IG Credit Generated Solid Positive Returns in the Second Quarter

After widening 11bps in the first quarter on heightened geopolitical risk and an oil shock, corporate bond spreads staged a comeback on a ceasefire in Iran, solid U.S. economic data, and a strong first-quarter earnings cycle. With spread tightening of 14bps, the Index finished at an option-adjusted spread (OAS) of +74bps at 2Q26. Selective risk-taking was rewarded, reinforcing the value of active credit selection during transient risk-off periods. At present, IG spreads are back to the 1st percentile over a 20-year lookback, with full valuations necessitating careful selection. Positive total returns and above average all-in yields in the 74th percentile continue to drive strong demand and fund flows.

With the risk-on tone in equities, credit quality spreads compressed in 2Q26. The A/BBB quality spread differential tightened 6bps to 30bps with a z-score of negative 1.1 compared to the five-year average.4 With underperformance in the first quarter, more favorable relative value emerged in Financials, which contributed to outperformance compared to the Index in 2Q26. We favor Financials bonds relative to Industrials on incremental spread pickup versus comparably rated Industrials issuers.
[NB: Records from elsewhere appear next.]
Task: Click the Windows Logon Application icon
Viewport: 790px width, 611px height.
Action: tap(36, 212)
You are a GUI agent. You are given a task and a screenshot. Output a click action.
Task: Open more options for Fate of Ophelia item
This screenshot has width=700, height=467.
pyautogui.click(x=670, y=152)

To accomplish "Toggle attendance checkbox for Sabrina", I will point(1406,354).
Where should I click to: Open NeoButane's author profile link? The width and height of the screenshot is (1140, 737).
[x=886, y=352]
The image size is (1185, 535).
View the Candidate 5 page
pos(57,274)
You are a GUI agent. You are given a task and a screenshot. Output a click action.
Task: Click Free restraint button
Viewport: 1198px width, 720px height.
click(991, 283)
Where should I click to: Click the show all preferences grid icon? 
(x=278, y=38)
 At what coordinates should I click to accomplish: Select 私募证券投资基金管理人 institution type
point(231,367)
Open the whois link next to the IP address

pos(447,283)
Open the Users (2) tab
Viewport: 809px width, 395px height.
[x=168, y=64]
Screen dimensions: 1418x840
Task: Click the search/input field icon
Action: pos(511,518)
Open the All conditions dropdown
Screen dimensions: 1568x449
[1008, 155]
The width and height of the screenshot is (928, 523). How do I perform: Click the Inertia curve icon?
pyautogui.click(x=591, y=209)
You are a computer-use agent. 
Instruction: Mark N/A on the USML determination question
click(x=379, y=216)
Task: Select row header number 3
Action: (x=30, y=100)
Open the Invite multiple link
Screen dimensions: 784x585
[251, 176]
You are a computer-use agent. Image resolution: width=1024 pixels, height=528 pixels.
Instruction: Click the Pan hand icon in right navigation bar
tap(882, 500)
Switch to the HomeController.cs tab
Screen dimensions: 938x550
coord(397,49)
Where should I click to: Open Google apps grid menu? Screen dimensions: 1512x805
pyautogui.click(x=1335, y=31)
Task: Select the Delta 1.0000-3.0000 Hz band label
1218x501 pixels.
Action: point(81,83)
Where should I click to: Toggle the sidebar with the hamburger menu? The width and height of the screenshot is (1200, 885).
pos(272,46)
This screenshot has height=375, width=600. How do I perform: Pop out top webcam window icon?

Spreads on short (1-3 year), intermediate (5 year), and long corporate (10+ year) BBG indices tightened by 18bps, 16bps, and 12bps, respectively, as credit curves steepened. While credit spreads are tight, we continue to think short- to intermediate-term bonds offer slightly better relative value over longer maturities.5

The Breckinridge Investment Committee’s base case macro outlook for the U.S. economy is for moderate real gross domestic product (GDP) growth in 2026. The Tech and AI-related capex boom is contributing to GDP growth directly in investment and secondarily in a wealth effect via consumer spending.6 Prospectively, AI-related capex is likely to keep growth and inflation above target, though lower energy prices are an offset. The labor market has sent mixed signals but, although revised downward at the end of June, job growth continued in 2Q26. Geopolitical developments add uncertainty and are a downside risk to the outlook. Our Investment Committee thinks the Federal Reserve (Fed) will remain on hold for the rest of this year.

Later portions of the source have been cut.